» Set tasks
(1) Please copy the part of the blog post about chapeaux starting at "In Seven Years" and ending at "can say whuttiwant.".
(2) List every person the blog post about chapeaux mentions by name.

» Given passage
* * * * *

One of my galpals texted me last week to tell me that she bought a new hat--a "John Mayer hat." Luckily I'm in tune with John Mayer's sartorial choices so I knew exactly what she was talking about, and the accompanying picture confirmed that the hat has the power to give its wearer an uncanny resemblance to John Mayer. My lack of milliner terminology leaves me at a loss for the hat's official name, but I've always referred to such hats as chapeaux. In my mind, all chapeaux are hats, but not all hats are chapeaux. Ya know?



I've wanted a hat of the chapeau variety since I watched Seven Years in Tibet on Netflix during one of my excruciatingly long winter breaks in college. I went through a pretty strange phase that year in which I only watched movies that starred a young Brad Pitt in picturesque settings doing outdoorsy things. There are only three of these movies, each of which is no less than 2.5 hours long. I watched them all, cried in them all, watched them again, and quoted them out of context with the off-chance that someone would know what I was talking about. Usually nobody did.


In Seven Years in Tibet, Brad Pitt plays an Austrian mountaineer who, instead of partaking in Nazi activities during World War II, went to Tibet to climb Mount Everest. The best part of the movie is in the first five minutes when the man who broke J. An's heart, wearing a flawless complexion and a chapeau, says in a brutal Austrian accent, "I vant to hike ze Him-ah-lie-ahns." After watching the movie, I tried to insert the quote in public situations, but when you're at a party and you say something like "I vant to hike ze Him-ah-lie-ahns," you remember why you're single. Ouch.

It's mah blog, I can say whuttiwant.

Go buy a chapeau so we can all channel John Mayer and/or Brad Pitt. C'est comme tu veux, beetchez!

* * * * *

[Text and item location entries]
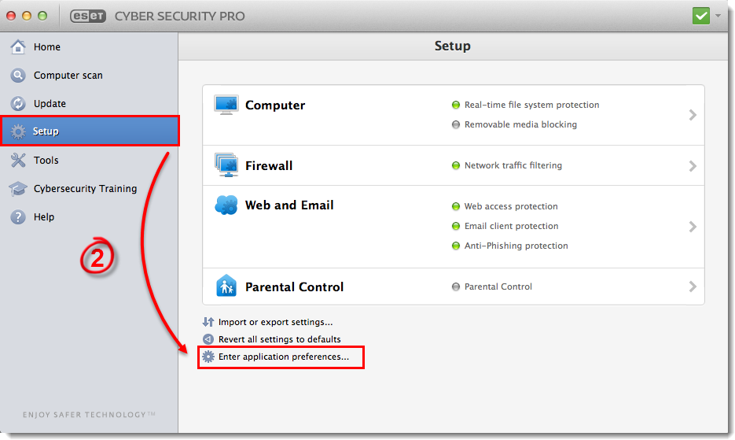The image size is (735, 440).
Task: Click the Web and Email cloud icon
Action: click(x=226, y=205)
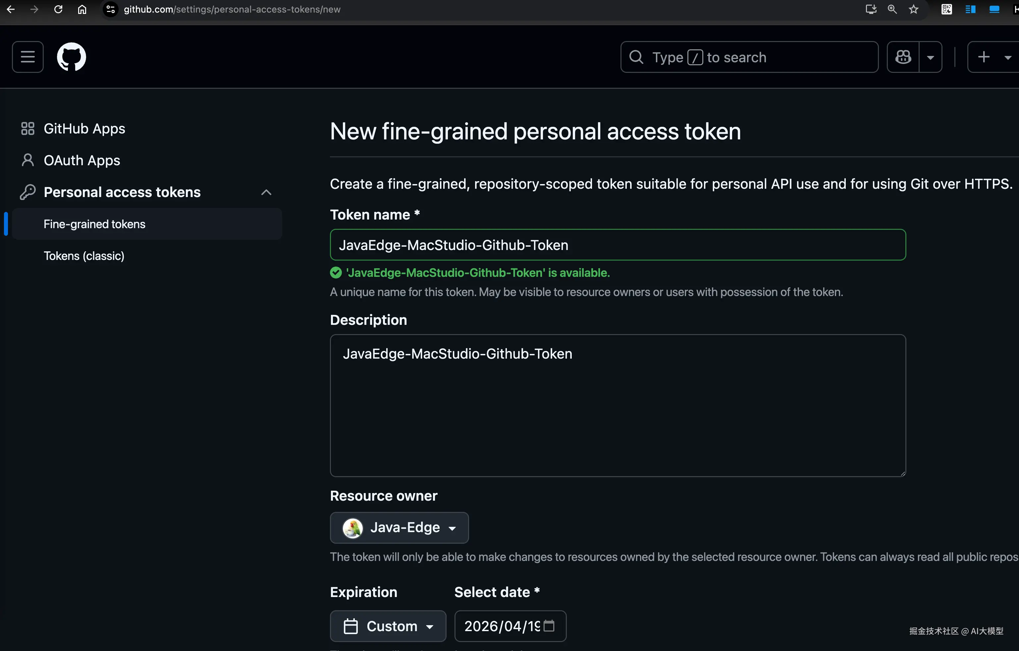Open OAuth Apps settings page
The height and width of the screenshot is (651, 1019).
[x=82, y=160]
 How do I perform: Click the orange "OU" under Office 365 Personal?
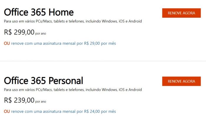(7, 112)
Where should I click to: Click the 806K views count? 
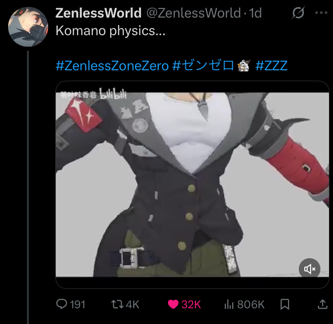click(x=251, y=305)
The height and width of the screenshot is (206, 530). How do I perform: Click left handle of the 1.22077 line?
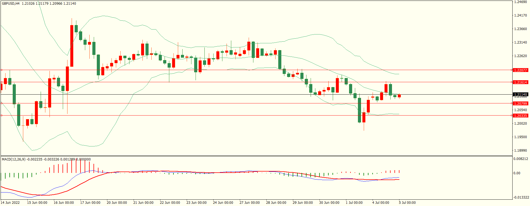click(x=1, y=70)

* * * * *

» Solutions in order
(1)
In Seven Years in Tibet, Brad Pitt plays an Austrian mountaineer who, instead of partaking in Nazi activities during World War II, went to Tibet to climb Mount Everest. The best part of the movie is in the first five minutes when the man who broke J. An's heart, wearing a flawless complexion and a chapeau, says in a brutal Austrian accent, "I vant to hike ze Him-ah-lie-ahns." After watching the movie, I tried to insert the quote in public situations, but when you're at a party and you say something like "I vant to hike ze Him-ah-lie-ahns," you remember why you're single. Ouch.

It's mah blog, I can say whuttiwant.

(2)
John Mayer
Brad Pitt
J. An